Claims and Notification: Appointees
The Tax Credits (Claims and Notifications) Regulations 2002, Regs 17 and 18
Some claimants may not be able to manage their own affairs. They may not be able to handle money or be able to understand forms.
In such cases another person may act on their behalf. These people are called appointees.
Who can be an appointee?
An appointee will be a person who:
- has been appointed by the Court of Protection; or
- in Scotland is a tutor, curator or any other legally appointed guardian, or
- in Northern Ireland is a controller appointed by the High Court, or
- has been appointed by the Department for Work and Pensions (in relation to claims for benefits or other tax credits).
If a person hasn’t been appointed in the above conditions a person may apply in writing to the Commissioners for HM Revenue & Customs to be appointed to act on a claimant’s behalf and Commissioners for HM Revenue & Customs may then appoint that person to act.
For the Commissioners for HM Revenue & Customs to appoint an appointee:
- appointee must be at least 18 years old.
- the appointee does not need to be related to the claimant.

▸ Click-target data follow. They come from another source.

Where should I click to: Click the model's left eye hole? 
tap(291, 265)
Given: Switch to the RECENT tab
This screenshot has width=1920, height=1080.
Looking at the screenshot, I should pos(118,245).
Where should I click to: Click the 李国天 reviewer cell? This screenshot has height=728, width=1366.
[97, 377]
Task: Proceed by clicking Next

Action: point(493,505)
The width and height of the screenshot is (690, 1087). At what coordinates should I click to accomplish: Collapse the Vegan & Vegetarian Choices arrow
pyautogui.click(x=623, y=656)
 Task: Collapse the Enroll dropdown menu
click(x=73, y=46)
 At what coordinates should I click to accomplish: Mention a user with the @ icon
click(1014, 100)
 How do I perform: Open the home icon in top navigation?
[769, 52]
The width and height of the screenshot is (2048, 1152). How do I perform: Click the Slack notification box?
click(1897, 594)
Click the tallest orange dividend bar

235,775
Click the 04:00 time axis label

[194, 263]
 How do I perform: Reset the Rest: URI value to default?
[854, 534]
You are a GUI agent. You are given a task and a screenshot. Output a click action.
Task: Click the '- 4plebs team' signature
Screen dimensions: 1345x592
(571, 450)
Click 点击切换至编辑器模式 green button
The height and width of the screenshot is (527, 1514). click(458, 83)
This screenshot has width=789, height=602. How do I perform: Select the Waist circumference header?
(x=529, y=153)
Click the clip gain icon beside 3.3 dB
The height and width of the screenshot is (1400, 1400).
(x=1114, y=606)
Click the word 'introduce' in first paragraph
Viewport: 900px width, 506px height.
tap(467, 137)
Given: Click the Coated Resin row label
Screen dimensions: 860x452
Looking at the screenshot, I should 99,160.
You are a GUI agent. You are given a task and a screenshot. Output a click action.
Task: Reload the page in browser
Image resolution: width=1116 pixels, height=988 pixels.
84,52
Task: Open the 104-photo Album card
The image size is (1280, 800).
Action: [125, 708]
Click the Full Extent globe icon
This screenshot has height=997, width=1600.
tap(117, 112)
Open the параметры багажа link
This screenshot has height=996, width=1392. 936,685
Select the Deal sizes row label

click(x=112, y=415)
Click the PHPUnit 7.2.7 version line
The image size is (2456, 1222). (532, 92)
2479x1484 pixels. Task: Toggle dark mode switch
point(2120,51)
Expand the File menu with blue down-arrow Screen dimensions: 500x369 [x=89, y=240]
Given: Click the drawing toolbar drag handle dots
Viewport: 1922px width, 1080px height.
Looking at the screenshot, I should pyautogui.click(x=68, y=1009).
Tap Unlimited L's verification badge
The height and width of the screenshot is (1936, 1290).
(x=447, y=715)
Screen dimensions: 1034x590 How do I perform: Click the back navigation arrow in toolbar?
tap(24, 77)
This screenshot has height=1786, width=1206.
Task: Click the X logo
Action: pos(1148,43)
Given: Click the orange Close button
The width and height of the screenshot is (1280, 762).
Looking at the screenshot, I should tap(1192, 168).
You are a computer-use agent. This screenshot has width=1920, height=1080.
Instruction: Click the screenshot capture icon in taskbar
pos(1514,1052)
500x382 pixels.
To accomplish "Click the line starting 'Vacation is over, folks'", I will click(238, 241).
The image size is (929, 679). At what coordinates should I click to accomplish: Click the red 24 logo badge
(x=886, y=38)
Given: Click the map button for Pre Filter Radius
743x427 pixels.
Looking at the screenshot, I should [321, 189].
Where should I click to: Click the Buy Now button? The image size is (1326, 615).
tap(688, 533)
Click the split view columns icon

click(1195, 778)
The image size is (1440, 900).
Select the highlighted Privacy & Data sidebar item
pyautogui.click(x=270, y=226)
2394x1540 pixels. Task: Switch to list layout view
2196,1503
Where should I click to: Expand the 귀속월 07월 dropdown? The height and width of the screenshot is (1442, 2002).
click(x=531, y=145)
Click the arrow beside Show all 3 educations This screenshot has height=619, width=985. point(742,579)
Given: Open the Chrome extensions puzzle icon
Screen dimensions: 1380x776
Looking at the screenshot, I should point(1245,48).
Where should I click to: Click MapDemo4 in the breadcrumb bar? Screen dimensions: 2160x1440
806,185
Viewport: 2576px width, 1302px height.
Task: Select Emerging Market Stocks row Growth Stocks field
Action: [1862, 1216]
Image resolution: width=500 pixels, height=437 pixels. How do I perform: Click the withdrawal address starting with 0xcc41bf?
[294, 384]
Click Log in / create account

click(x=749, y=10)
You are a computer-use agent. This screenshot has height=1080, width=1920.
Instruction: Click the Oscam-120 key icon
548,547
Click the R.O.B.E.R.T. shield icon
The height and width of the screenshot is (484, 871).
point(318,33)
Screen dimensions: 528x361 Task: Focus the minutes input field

The appointee takes on the full responsibility for making any claim, this means:
- they must sign the claim instead of the claimant and are responsible for notifying the Commissioners for HM Revenue & Customs of any changes, which may affect entitlement,
- the claimant actually remains liable for any overpayment although the appointee will no doubt be involved in the process of recovering an overpayment, particularly from a subsequent award,
- appointees can be liable to penalties, if it was the appointee who knowingly provided wrong information.
Appointees can resign from their appointment by giving one month’s notice in writing.
The Commissioners for HM Revenue & Customs can terminate an appointment at any time and an appointment automatically ends if another person is appointed to act by the Courts.